─── Provided passage
Trust your God in Jesus Christ. The heart of your response to God is faith. Faith, now that the promised descendant (singular!) of Abraham has come, involves receiving and resting on him alone. We spoke earlier of the response of worship and obedience. God’s blessing didn’t come because Abraham or you was so faithful in worship, such an outstanding example of obedience. Just keep reading the story of Abraham, just look at your own life, and you are humbled. There is no more important question you can ask yourself today than, “Am I trusting in the Lord Jesus? Am I turning from sin and depending on him alone?” As you trust in Christ, you receive God’s covenant blessing. You are sons and daughters of Abraham. You have been baptized into Christ. That covenant sign calls you to live as God’s child. It challenges you to profess your faith in Christ. It assures you of God’s grace as you trust Christ. Abraham knew that more was involved than real estate in Palestine. He looked for a city with foundations, Hebrews 11. The new heavens and earth are yours—as children of Abraham. “The keynote is not what Abraham has to do for God, but what God will do for Abraham. Then, in response to this, the subjective frame of mind that changes the inner and outer life is cultivated…. [T]he all-important thing is that God has acted in the past, is acting in the present, and promises to act in the future.” (Geerhardus Vos, Biblical Theology: Old and New Testaments, pages 93–94)
──────
─── Information provided
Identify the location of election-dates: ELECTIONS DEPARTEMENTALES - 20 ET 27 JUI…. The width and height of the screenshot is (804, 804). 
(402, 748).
──────
• _What needs to be done_:
Answer these about the passage on faith and Abraham:
1. What does it name as the heart of the response to God?
2. Which Bible reference does it give for Abraham looking for a city with foundations?
3. In the closing quotation, what is the keynote said to be?

• _Response box_:
1. Faith.
2. Hebrews 11.
3. Not what Abraham has to do for God, but what God will do for Abraham.